= WHAT YOU NEED TO DO =
Exactly reproduce the line containing "Task: Open the Infrastructure Overview panel" and all later lines to the end of the entries, leaving the pictures out of your copy.

[Collected data]

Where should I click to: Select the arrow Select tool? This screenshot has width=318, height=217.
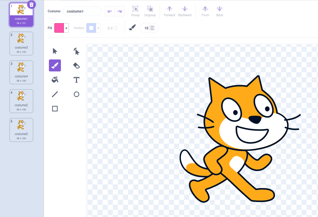tap(55, 51)
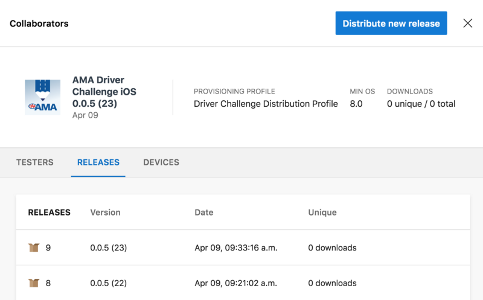Screen dimensions: 483x300
Task: Click the Unique column header
Action: [322, 212]
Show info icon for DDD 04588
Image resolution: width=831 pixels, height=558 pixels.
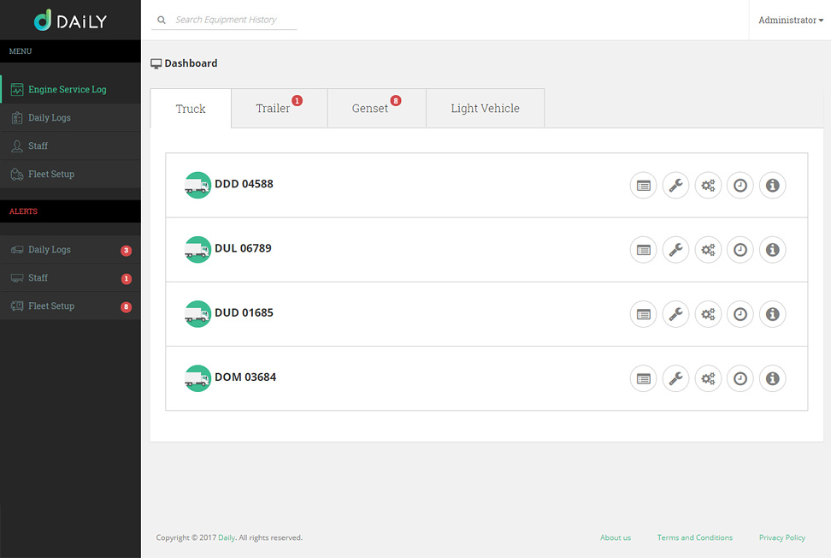click(x=772, y=185)
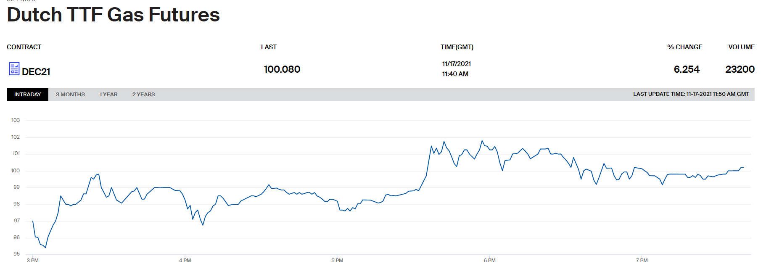The width and height of the screenshot is (766, 269).
Task: Select the INTRADAY chart tab
Action: (x=28, y=95)
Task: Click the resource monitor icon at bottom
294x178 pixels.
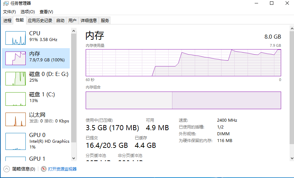Action: (43, 169)
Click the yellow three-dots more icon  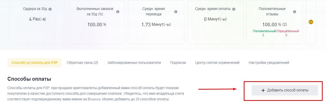(311, 22)
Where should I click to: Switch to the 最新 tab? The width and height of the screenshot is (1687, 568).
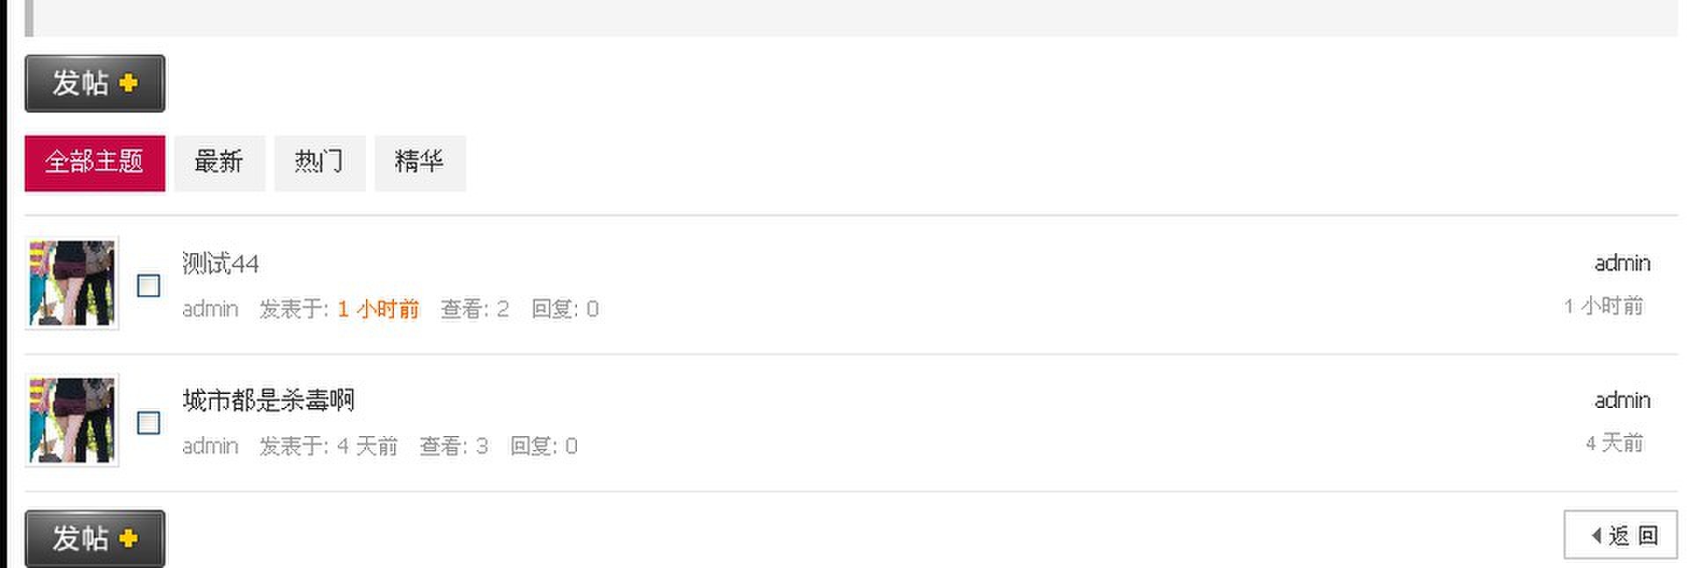[219, 163]
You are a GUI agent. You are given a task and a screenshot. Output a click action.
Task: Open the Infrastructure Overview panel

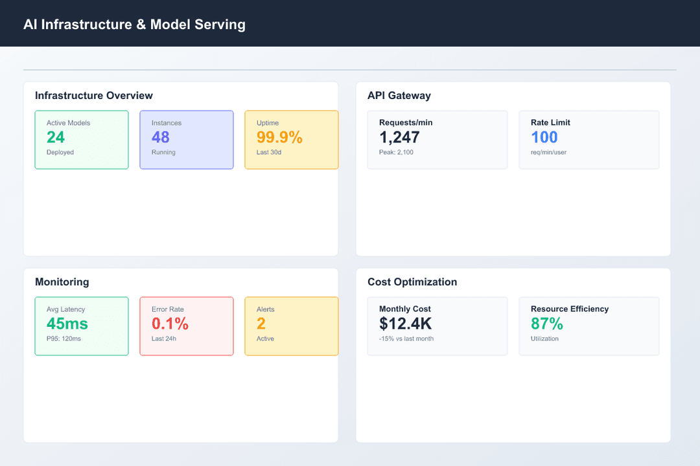[93, 95]
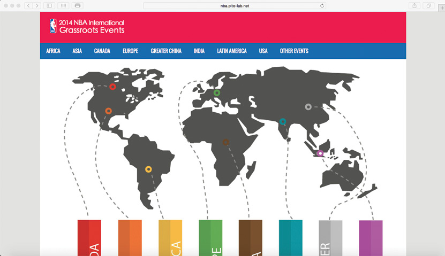
Task: Click the address bar showing nba.pito-lab.net
Action: point(235,5)
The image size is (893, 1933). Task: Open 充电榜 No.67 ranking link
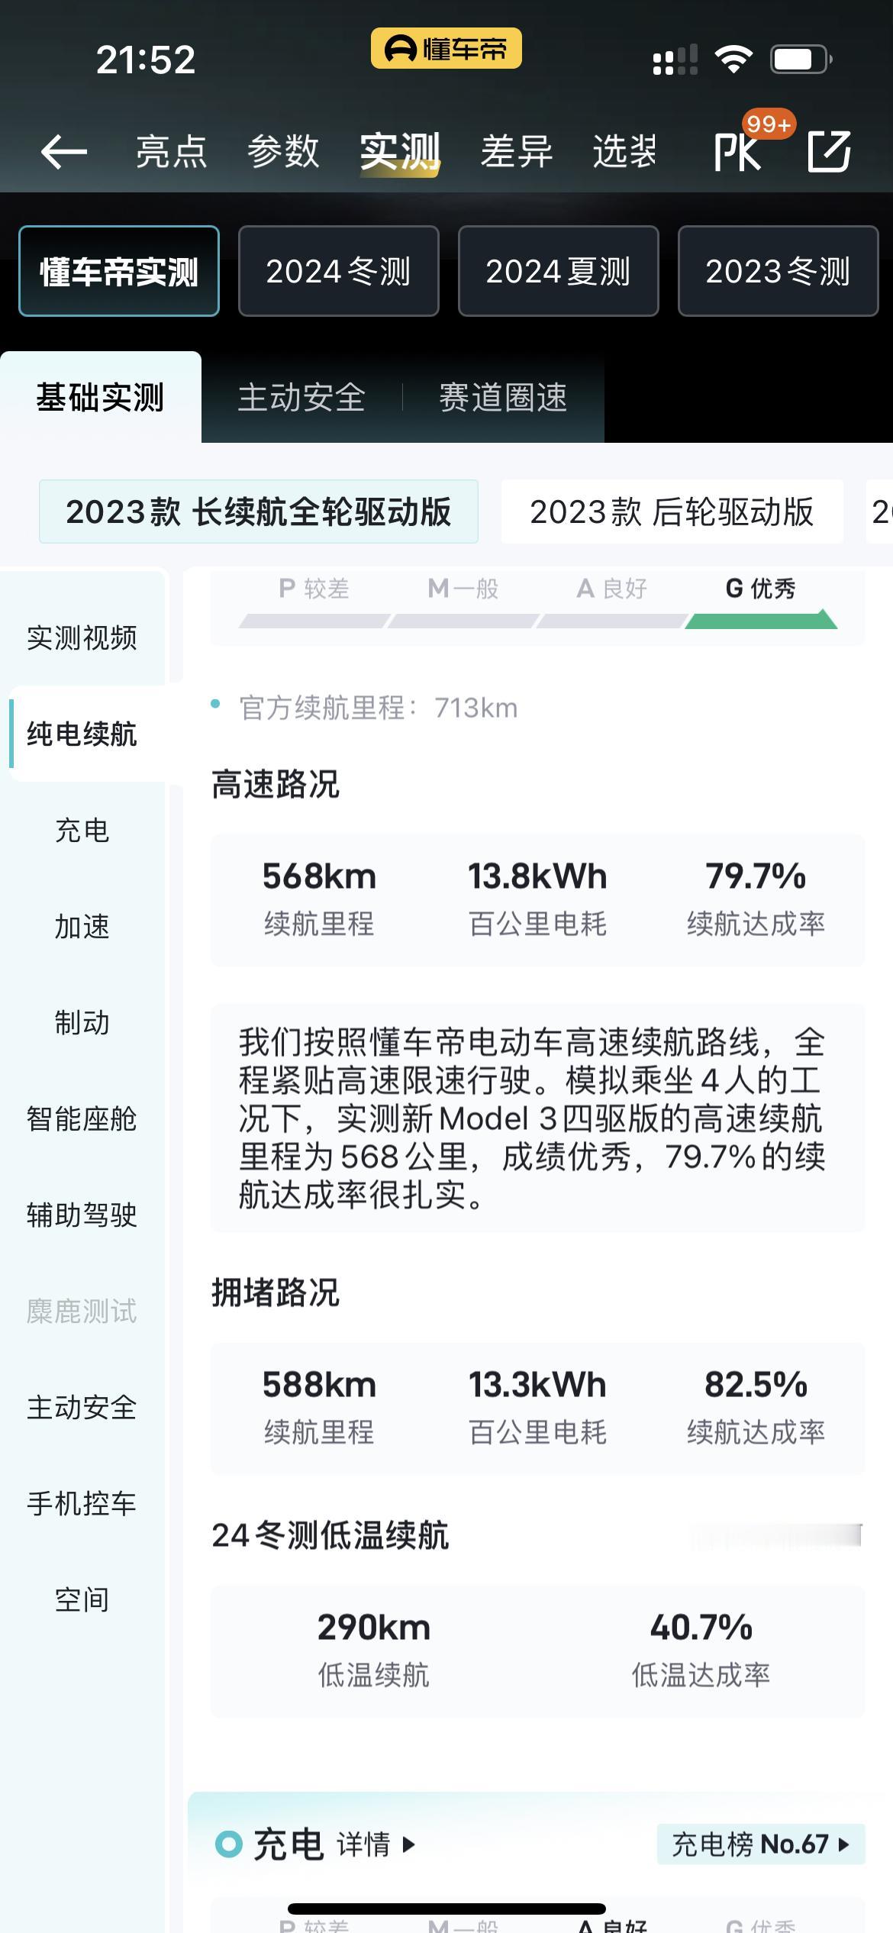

= RESPONSE =
Task: Open the Infrastructure Overview panel

[93, 95]
Task: Click the address bar showing nba.pito-lab.net
Action: point(235,5)
The image size is (893, 1933). Task: Open 充电榜 No.67 ranking link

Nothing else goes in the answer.